Some health systems have begun to address the link between homelessness and health. One Boston health system, for example, announced plans to subsidize housing for the patients for whom it is accountable, to give this population some measure of the shelter and stability necessary for good health. 

This is an example of a growing practice among health systems, which are beginning to address the foundational forces that shape health. Their reason for doing so is partly financial. For example, Medicaid, in some states, adjusts payments to hospitals based on whether a patient is homeless—homelessness is treated like any other complicating diagnosis, an additional cost of care. So health systems can lose money if they do not collect and appropriately bill for housing status. But there are also more charitable reasons for health systems’ new focus, including the possibility that collecting information like homeless status can drive new program development and position the health systems to help fix under- lying economic and social problems, toward the ultimate goal of improving patients’ health. 

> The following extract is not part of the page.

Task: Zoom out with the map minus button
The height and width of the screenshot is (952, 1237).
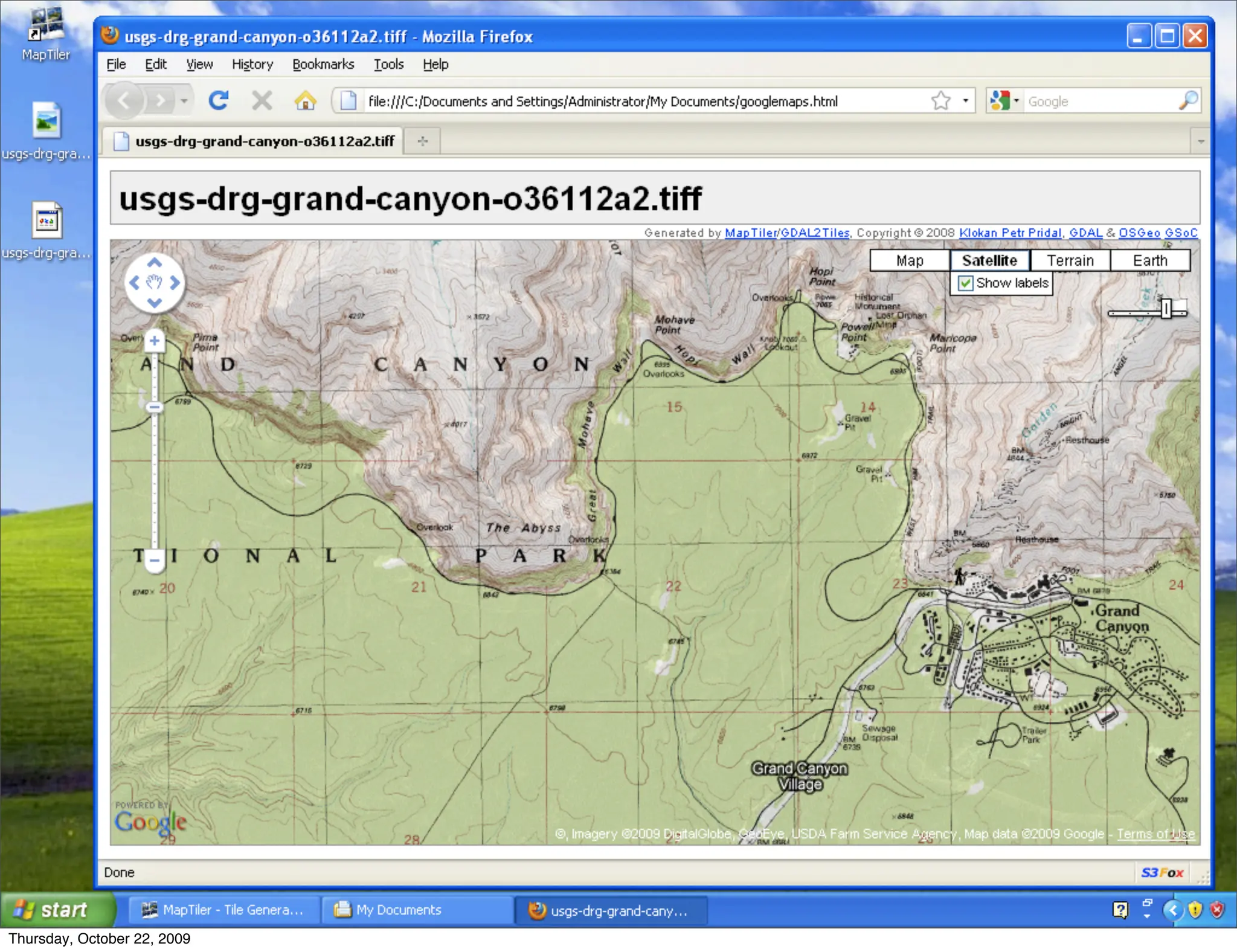Action: tap(155, 560)
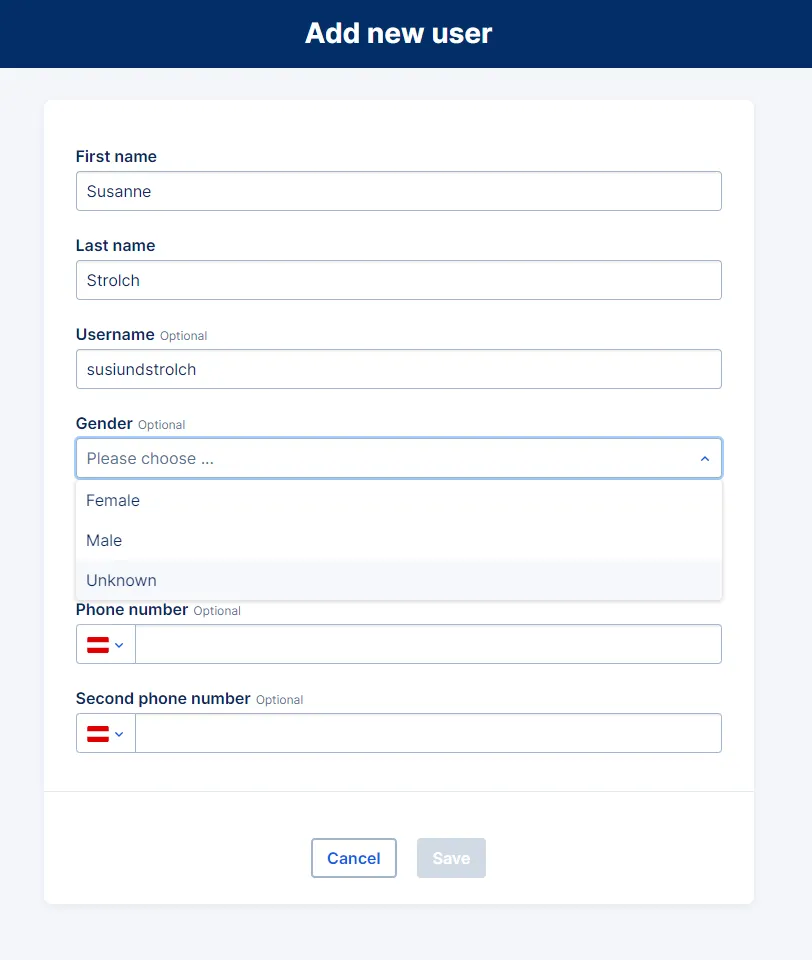
Task: Click the Add new user title bar
Action: pyautogui.click(x=399, y=33)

Perhaps, at core, health systems are addressing health at the level of root causes because they have to. As a society, we tend to forget that health is a public good supported by our collective investment in resources such as education, the environment, and, indeed, housing. Health systems can help us remember, by investing in these resources, to improve the health of patients. 

In many ways, health systems taking on this new role is welcome. Health systems are ubiquitous, touching all our lives. Their administrators are in a position to take the lead on creating new approaches to health. But should the onus for doing so lie solely on them? Should health systems own and run food pantries, or manage apartment buildings? Should they take on the provision of social services as part of patient care? And, in pursuit of these new services, should they risk taking resources from diagnosis and treatment, hitherto the centerpieces of medical care? It seems self-evident that attempting to do all of this could place an undue burden on health systems and allow the responsibility of promoting health to drift from where it should really lie—on all of us. Health is our collective responsibility. Health systems can nudge us toward a better understanding of what truly shapes health, but it is ultimately our responsibility to act on that knowledge and build a world that generates health.

This post is an excerpt from Pained: Uncomfortable Conversations about the Public’s Health, published with permission from the authors and publisher.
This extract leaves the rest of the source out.